[Data entries]
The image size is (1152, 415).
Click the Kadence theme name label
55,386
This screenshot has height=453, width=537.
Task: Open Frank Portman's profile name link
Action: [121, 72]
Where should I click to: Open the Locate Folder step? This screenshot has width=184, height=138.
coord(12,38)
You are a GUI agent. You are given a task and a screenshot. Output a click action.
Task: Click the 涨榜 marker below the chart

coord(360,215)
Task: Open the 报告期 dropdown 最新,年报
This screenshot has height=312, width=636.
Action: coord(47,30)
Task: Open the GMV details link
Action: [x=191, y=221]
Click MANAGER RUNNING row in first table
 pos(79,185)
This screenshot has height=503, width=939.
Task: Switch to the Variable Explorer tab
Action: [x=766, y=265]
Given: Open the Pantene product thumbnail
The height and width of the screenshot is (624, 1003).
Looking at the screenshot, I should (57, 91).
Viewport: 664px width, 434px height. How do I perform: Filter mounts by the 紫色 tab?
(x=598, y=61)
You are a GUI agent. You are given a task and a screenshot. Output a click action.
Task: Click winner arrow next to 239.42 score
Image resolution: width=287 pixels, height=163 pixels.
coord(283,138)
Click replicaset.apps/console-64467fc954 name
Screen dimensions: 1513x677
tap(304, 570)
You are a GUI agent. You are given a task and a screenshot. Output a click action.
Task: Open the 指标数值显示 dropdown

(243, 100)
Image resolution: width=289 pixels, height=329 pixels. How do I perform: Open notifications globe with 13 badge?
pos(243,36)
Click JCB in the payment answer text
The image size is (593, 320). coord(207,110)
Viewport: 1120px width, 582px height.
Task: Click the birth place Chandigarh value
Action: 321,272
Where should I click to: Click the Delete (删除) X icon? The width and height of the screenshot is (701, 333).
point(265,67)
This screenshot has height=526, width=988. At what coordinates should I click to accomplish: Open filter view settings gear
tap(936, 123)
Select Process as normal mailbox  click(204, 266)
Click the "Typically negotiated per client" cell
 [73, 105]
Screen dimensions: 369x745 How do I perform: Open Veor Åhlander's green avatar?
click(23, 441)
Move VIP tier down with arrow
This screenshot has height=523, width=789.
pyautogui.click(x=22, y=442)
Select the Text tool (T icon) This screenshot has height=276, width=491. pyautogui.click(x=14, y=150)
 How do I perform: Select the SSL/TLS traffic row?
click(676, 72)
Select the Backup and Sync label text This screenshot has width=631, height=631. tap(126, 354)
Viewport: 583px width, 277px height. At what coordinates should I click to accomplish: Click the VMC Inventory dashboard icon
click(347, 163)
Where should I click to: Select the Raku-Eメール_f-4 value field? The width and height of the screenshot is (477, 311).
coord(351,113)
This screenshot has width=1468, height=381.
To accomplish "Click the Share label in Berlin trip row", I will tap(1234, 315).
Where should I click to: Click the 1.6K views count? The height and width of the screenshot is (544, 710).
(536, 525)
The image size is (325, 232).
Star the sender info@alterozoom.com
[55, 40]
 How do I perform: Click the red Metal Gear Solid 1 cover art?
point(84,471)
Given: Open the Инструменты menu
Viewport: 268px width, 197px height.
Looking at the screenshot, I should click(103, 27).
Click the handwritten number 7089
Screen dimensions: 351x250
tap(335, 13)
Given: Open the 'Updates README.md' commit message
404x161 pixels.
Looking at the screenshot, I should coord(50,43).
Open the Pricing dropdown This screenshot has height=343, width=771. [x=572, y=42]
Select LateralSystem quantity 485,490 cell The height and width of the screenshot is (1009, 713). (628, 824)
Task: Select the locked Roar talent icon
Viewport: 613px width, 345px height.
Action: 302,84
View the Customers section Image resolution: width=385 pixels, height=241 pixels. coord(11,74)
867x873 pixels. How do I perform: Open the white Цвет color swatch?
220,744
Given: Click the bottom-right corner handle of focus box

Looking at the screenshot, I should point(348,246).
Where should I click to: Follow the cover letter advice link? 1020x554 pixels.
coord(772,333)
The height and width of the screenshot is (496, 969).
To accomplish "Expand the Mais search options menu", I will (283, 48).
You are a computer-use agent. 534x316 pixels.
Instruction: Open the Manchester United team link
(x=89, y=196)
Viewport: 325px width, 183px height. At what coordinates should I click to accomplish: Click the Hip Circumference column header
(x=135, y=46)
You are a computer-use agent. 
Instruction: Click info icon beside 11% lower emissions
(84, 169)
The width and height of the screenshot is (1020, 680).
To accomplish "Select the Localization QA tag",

> [What this task involves]
Reproduce, word for word, all of the entries above.

> [Task answer]
The image size is (1152, 415).
Click the Kadence theme name label
55,386
This screenshot has height=453, width=537.
Task: Open Frank Portman's profile name link
Action: [121, 72]
Where should I click to: Open the Locate Folder step? This screenshot has width=184, height=138.
coord(12,38)
You are a GUI agent. You are given a task and a screenshot. Output a click action.
Task: Click the 涨榜 marker below the chart

coord(360,215)
Task: Open the 报告期 dropdown 最新,年报
This screenshot has height=312, width=636.
Action: coord(47,30)
Task: Open the GMV details link
Action: [x=191, y=221]
Click MANAGER RUNNING row in first table
 pos(79,185)
This screenshot has height=503, width=939.
Task: Switch to the Variable Explorer tab
Action: [x=766, y=265]
Given: Open the Pantene product thumbnail
The height and width of the screenshot is (624, 1003).
Looking at the screenshot, I should (57, 91).
Viewport: 664px width, 434px height. How do I perform: Filter mounts by the 紫色 tab?
(x=598, y=61)
You are a GUI agent. You are given a task and a screenshot. Output a click action.
Task: Click winner arrow next to 239.42 score
Image resolution: width=287 pixels, height=163 pixels.
coord(283,138)
Click replicaset.apps/console-64467fc954 name
Screen dimensions: 1513x677
tap(304, 570)
You are a GUI agent. You are given a task and a screenshot. Output a click action.
Task: Open the 指标数值显示 dropdown

(243, 100)
Image resolution: width=289 pixels, height=329 pixels. How do I perform: Open notifications globe with 13 badge?
pos(243,36)
Click JCB in the payment answer text
The image size is (593, 320). coord(207,110)
Viewport: 1120px width, 582px height.
Task: Click the birth place Chandigarh value
Action: 321,272
Where should I click to: Click the Delete (删除) X icon? The width and height of the screenshot is (701, 333).
point(265,67)
This screenshot has height=526, width=988. At what coordinates should I click to accomplish: Open filter view settings gear
tap(936, 123)
Select Process as normal mailbox  click(204, 266)
Click the "Typically negotiated per client" cell
 [73, 105]
Screen dimensions: 369x745 How do I perform: Open Veor Åhlander's green avatar?
click(23, 441)
Move VIP tier down with arrow
This screenshot has height=523, width=789.
pyautogui.click(x=22, y=442)
Select the Text tool (T icon) This screenshot has height=276, width=491. pyautogui.click(x=14, y=150)
 How do I perform: Select the SSL/TLS traffic row?
click(676, 72)
Select the Backup and Sync label text This screenshot has width=631, height=631. tap(126, 354)
Viewport: 583px width, 277px height. At what coordinates should I click to accomplish: Click the VMC Inventory dashboard icon
click(347, 163)
Where should I click to: Select the Raku-Eメール_f-4 value field? The width and height of the screenshot is (477, 311).
coord(351,113)
This screenshot has width=1468, height=381.
To accomplish "Click the Share label in Berlin trip row", I will tap(1234, 315).
Where should I click to: Click the 1.6K views count? The height and width of the screenshot is (544, 710).
(536, 525)
The image size is (325, 232).
Star the sender info@alterozoom.com
[55, 40]
 How do I perform: Click the red Metal Gear Solid 1 cover art?
point(84,471)
Given: Open the Инструменты menu
Viewport: 268px width, 197px height.
Looking at the screenshot, I should click(103, 27).
Click the handwritten number 7089
Screen dimensions: 351x250
tap(335, 13)
Given: Open the 'Updates README.md' commit message
404x161 pixels.
Looking at the screenshot, I should coord(50,43).
Open the Pricing dropdown This screenshot has height=343, width=771. [x=572, y=42]
Select LateralSystem quantity 485,490 cell The height and width of the screenshot is (1009, 713). (628, 824)
Task: Select the locked Roar talent icon
Viewport: 613px width, 345px height.
Action: 302,84
View the Customers section Image resolution: width=385 pixels, height=241 pixels. coord(11,74)
867x873 pixels. How do I perform: Open the white Цвет color swatch?
220,744
Given: Click the bottom-right corner handle of focus box

Looking at the screenshot, I should point(348,246).
Where should I click to: Follow the cover letter advice link? 1020x554 pixels.
coord(772,333)
The height and width of the screenshot is (496, 969).
To accomplish "Expand the Mais search options menu", I will (283, 48).
You are a computer-use agent. 534x316 pixels.
Instruction: Open the Manchester United team link
(x=89, y=196)
Viewport: 325px width, 183px height. At what coordinates should I click to accomplish: Click the Hip Circumference column header
(x=135, y=46)
You are a computer-use agent. 
Instruction: Click info icon beside 11% lower emissions
(84, 169)
The width and height of the screenshot is (1020, 680).
To accomplish "Select the Localization QA tag",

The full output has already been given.